Jonah lui lança un drôle de regard.
— Ben non, papa, je sais pas lire… Mais je vais inventer !
Il ouvrit le livre à l’envers, le tourna dans tous les sens, puis le posa à plat sur ses genoux. Il observa les images avec attention, fronça les sourcils, inspira profondément et déclara d’un ton théâtral :
— Il était une fois… un chien. Il s’appelait… euh… Biscuit. Et un jour, il a construit une fusée avec des blocs. Et il est allé sur la Lune.
TK ferma les yeux, amusé.
Jonah tourna les pages lentement, s’arrêtant parfois pour agiter les mains et ajouter des rebondissements.
— Et là, y’avait un chat… un chat qui gardait la lune. Avec un chapeau. Et il voulait pas que Biscuit atterrisse, alors…

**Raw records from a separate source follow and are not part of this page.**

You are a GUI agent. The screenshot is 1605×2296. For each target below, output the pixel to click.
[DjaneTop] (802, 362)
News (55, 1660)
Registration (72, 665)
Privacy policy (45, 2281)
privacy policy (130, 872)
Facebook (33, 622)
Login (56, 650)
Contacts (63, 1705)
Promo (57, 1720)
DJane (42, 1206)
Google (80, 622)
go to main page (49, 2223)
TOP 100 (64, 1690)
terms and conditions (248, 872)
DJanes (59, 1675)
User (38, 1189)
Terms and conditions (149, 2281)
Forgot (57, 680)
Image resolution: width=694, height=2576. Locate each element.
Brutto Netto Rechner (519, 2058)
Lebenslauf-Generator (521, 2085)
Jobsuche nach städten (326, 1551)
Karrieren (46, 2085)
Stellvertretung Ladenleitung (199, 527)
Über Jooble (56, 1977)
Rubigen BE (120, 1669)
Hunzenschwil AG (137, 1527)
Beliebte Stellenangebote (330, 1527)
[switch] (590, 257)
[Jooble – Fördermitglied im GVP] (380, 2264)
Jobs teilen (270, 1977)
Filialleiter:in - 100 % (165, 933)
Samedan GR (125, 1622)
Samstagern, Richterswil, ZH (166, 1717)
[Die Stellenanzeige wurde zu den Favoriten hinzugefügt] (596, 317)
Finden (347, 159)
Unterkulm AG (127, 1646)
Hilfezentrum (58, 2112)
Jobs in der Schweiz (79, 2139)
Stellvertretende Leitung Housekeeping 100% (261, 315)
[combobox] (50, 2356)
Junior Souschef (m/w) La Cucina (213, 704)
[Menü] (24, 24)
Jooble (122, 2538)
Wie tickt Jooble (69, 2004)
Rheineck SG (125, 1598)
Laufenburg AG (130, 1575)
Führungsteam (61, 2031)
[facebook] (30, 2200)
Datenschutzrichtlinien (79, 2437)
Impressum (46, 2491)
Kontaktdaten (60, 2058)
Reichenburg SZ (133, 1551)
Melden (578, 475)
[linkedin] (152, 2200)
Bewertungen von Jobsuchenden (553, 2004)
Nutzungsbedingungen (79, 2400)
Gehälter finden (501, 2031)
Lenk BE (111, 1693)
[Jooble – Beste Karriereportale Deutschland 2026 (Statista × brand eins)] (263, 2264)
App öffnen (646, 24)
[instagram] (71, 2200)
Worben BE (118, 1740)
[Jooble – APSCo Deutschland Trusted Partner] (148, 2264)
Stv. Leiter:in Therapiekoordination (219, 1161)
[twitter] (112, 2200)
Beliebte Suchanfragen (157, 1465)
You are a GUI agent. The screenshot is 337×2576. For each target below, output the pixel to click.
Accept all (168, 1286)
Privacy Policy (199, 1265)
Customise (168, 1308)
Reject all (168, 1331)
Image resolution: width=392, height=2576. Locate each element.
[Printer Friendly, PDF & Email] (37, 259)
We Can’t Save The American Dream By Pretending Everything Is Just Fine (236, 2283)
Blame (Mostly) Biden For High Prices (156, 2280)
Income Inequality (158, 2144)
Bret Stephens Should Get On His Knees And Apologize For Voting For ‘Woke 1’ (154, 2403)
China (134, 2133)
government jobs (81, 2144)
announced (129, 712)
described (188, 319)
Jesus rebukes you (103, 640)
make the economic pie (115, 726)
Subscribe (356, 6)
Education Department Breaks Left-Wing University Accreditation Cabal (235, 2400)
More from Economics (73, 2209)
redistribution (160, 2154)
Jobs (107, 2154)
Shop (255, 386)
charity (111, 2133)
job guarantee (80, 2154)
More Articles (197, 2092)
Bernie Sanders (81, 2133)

Il s’interrompit, voyant que TK ne réagissait plus. Intrigué, il se pencha vers lui, les sourcils froncés.
TK dormait. Sa tête avait glissé légèrement de côté, lèvres entrouvertes dans un souffle calme et régulier.
Jonah le toucha du bout du doigt.
— Papa ? Tu dors ?
Il secoua doucement son épaule.
— Papa… c’est pas fini, mon histoire…
Carlos entra alors dans le salon. Il s’arrêta un instant, attendri par la scène : TK endormi et Jonah, fidèle à lui-même, hésitant à réveiller son père pour une histoire inventée.
Carlos s’approcha, s’accroupit près du canapé et parla à voix basse :
— Laisse-le dormir, mon cœur. Il a eu une grosse nuit.
Jonah le regarda, un peu déçu, toujours avec le livre en main.
— Mais j’avais pas fini…
Carlos sourit doucement, lui caressa les cheveux.
— Tu pourras me la raconter dehors. Viens, on va au parc, toi pis moi.
Jonah hésita une seconde, puis hocha la tête, l’air déjà curieux de la suite qu’il allait inventer.
Carlos déposa un baiser sur le front de TK, puis attrapa la couverture posée sur le dossier du canapé et la tira doucement sur son amoureux.
— Repose-toi, souffla-t-il dans un murmure.
Il tendit la main à Jonah, qui l’attrapa avec enthousiasme. Ensemble, ils quittèrent le salon à pas feutrés, laissant TK plongés dans une paix bien méritée.